Introduction to piezoelectric haptics
Today, in most handheld or portable electronic devices, a haptic vibration is created by an electromechanical (EM) transducer that converts electrical signals into mechanical vibrations. These include eccentric rotating mass (ERM) actuators and linear resonant actuators (LRAs). These types of EM transducers are low-cost, are fairly easy to use, and can be powered from a battery-level voltage.
There are, however, a number of disadvantages to EM transducers:
- They are resonating devices that create a specific vibration frequency and, in the case of an LRA, it must be calibrated to a resonant frequency that is stochastic from the factory.
- EM devices are physically large and tall (3 to 5 mm high), reducing the ability to mount them into thin enclosures.
- They produce point-source vibrations and cannot create various frequency patterns onto a surface.
- They are inefficient, requiring significant energy per haptic event.
- LRA devices are somewhat fragile and can be destroyed by either physical or electrical overstress (e.g., a drop).
In comparison, piezo transducers are not based on EM energy conversion and excel as a haptic vibration generator. They generate mechanical vibrations though the inverse piezo effect by creating crystalline vibrations from applied electromotive force (i.e., EMF), typically from an AC voltage source.
Piezo transducers can be advantageous due to several important properties:
- They are thin ( <1 mm), are flexible, and can be mounted in a variety of options and shaped to nearly any desired pattern.

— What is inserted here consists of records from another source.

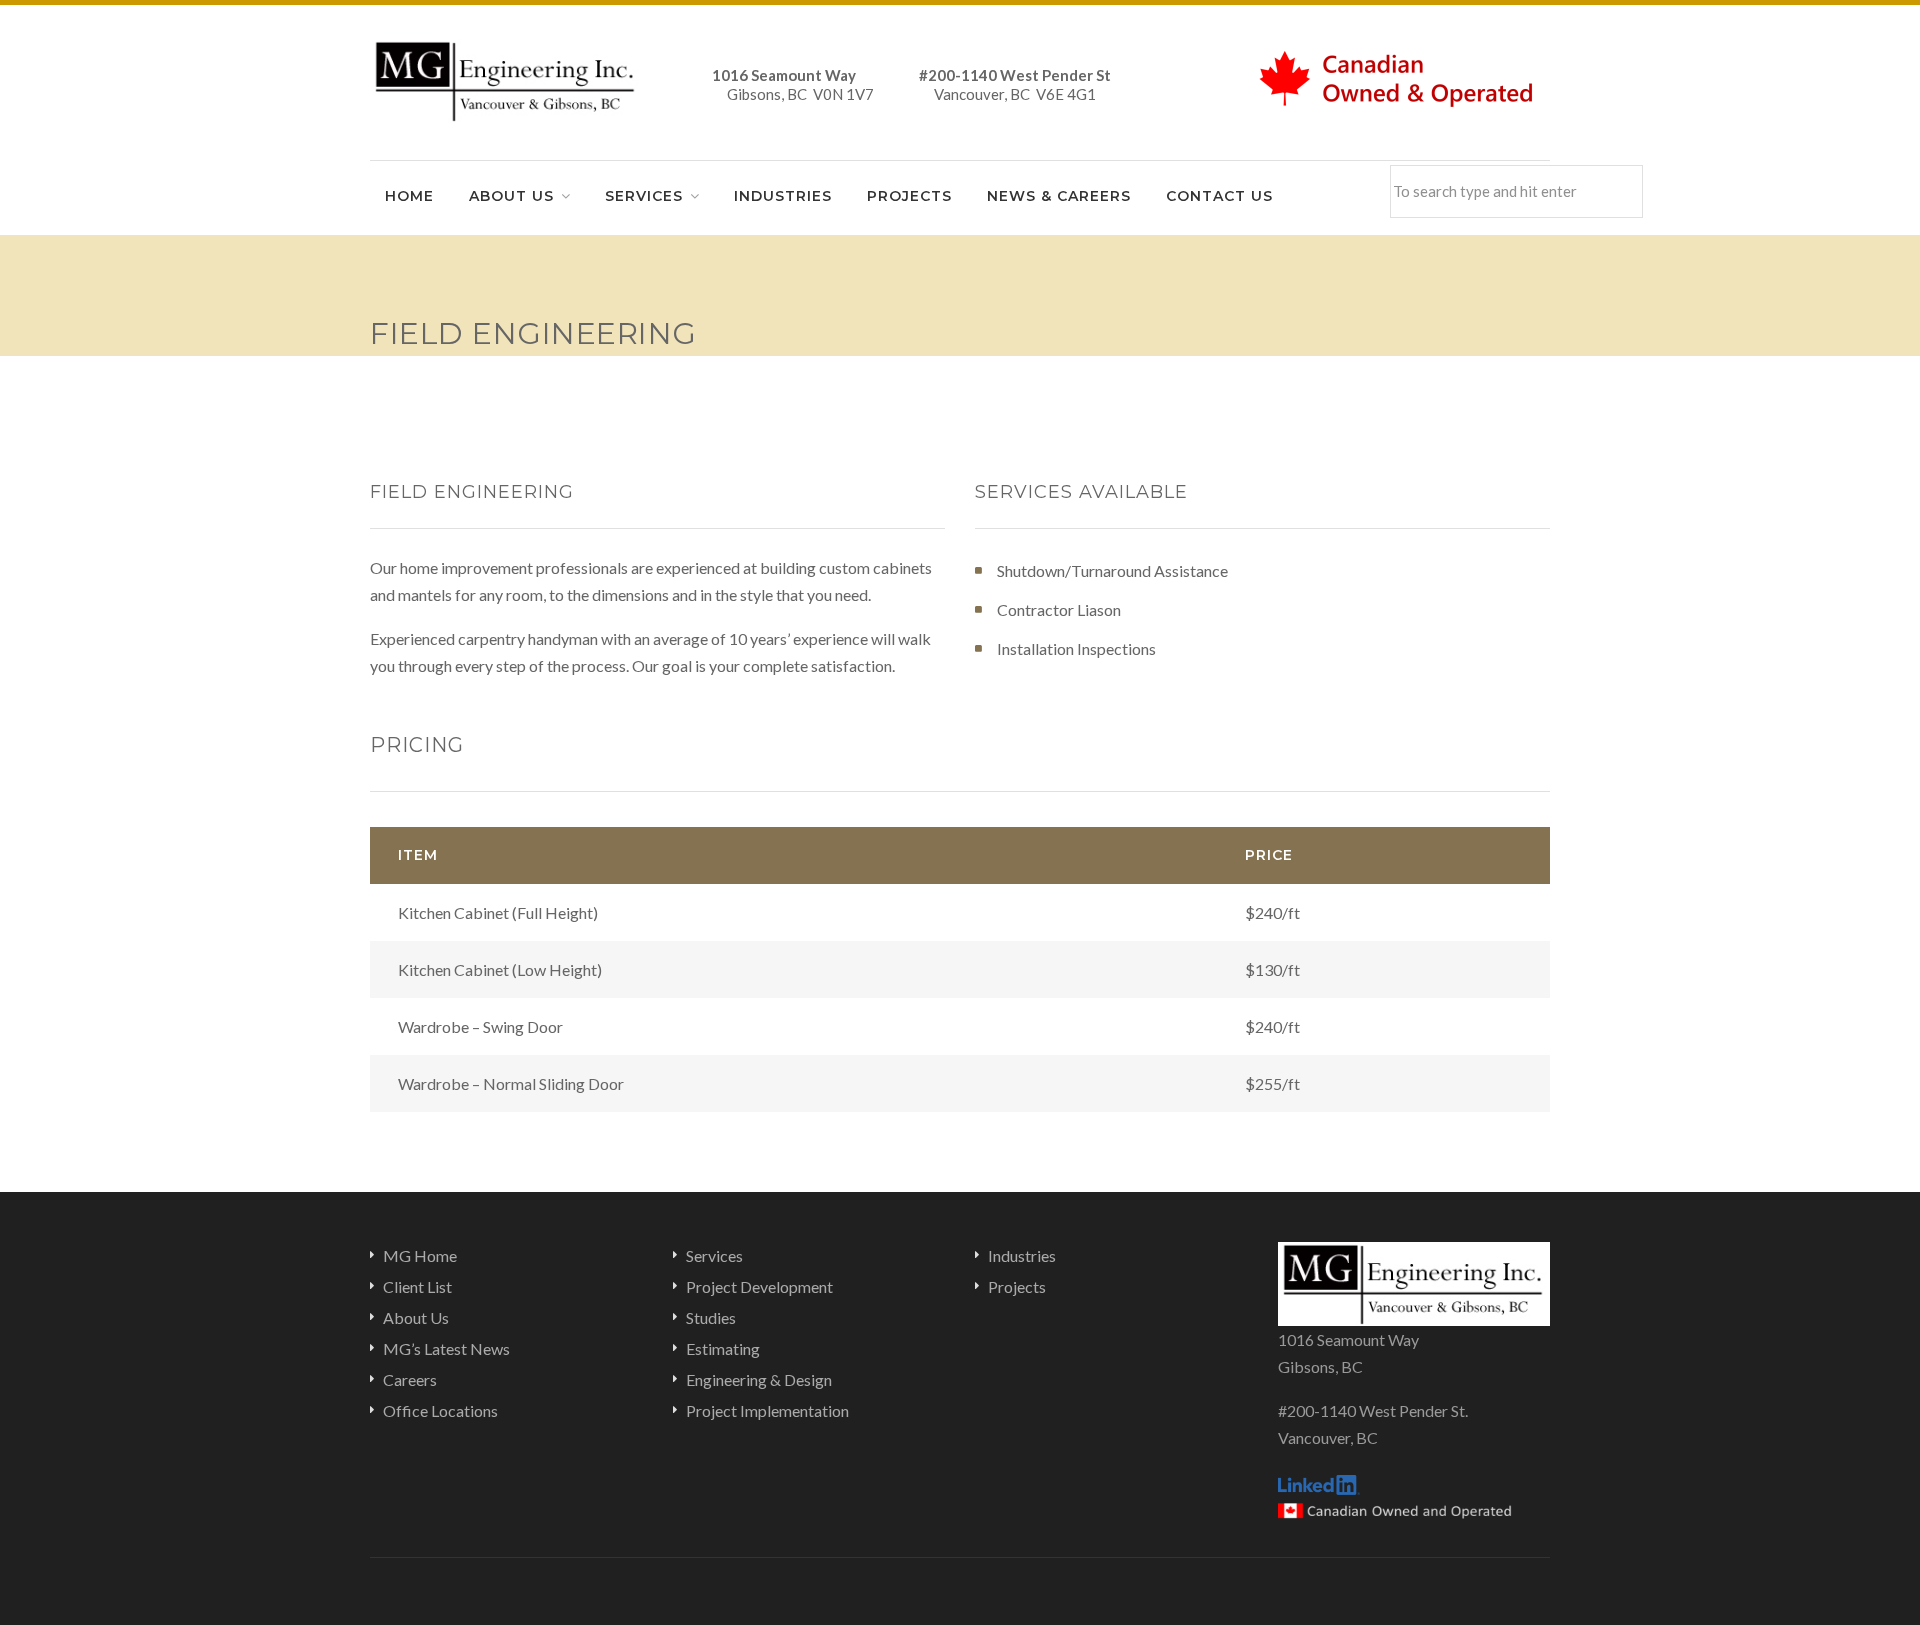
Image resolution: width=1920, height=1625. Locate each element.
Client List (417, 1286)
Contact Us (1219, 196)
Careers (410, 1379)
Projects (909, 196)
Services (644, 196)
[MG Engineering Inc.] (506, 78)
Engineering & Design (759, 1379)
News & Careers (1059, 196)
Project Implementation (767, 1410)
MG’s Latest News (446, 1348)
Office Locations (440, 1410)
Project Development (759, 1286)
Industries (783, 196)
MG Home (420, 1255)
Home (409, 196)
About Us (511, 196)
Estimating (723, 1348)
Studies (711, 1317)
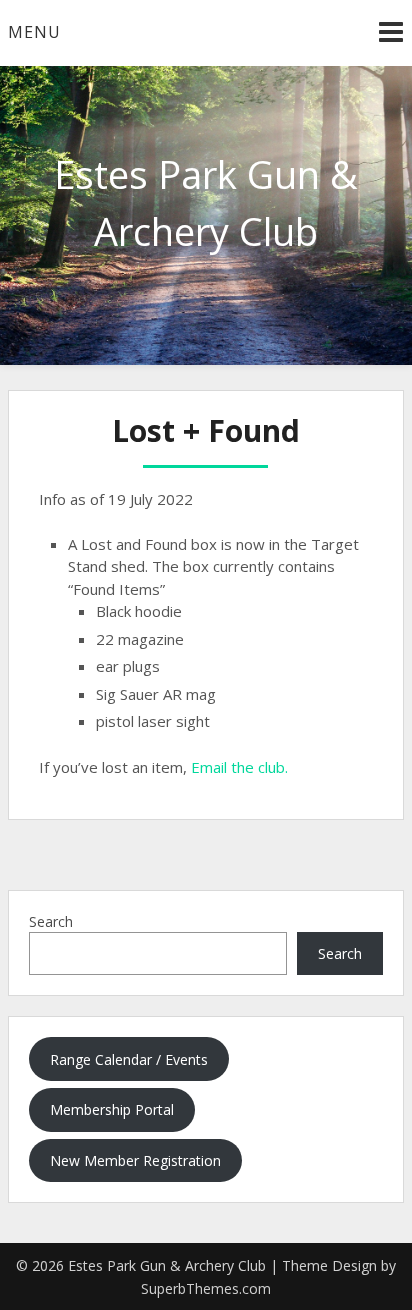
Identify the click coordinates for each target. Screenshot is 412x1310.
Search (51, 921)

- They produce vibrations over a surface area and can be touch-location–sensitive.
- They are highly efficient, depending on the method used to drive the piezo.
- They can reproduce any vibration frequency over a wide frequency range.
- They can generate a pattern of haptic signals that can be amplitude- or frequency-modulated.
- They have very little inertia and, therefore, have a very fast response time.
- They produce no EMI emissions.
Note that piezo actuators require a relatively high voltage-drive signal to create significant mechanical vibration, typically 60 V to 200 V peak to peak. Also, piezo actuators are primarily a capacitive load to the drive circuit and, therefore, benefit from specialized electronic drive circuitry. More on this subject will be discussed later.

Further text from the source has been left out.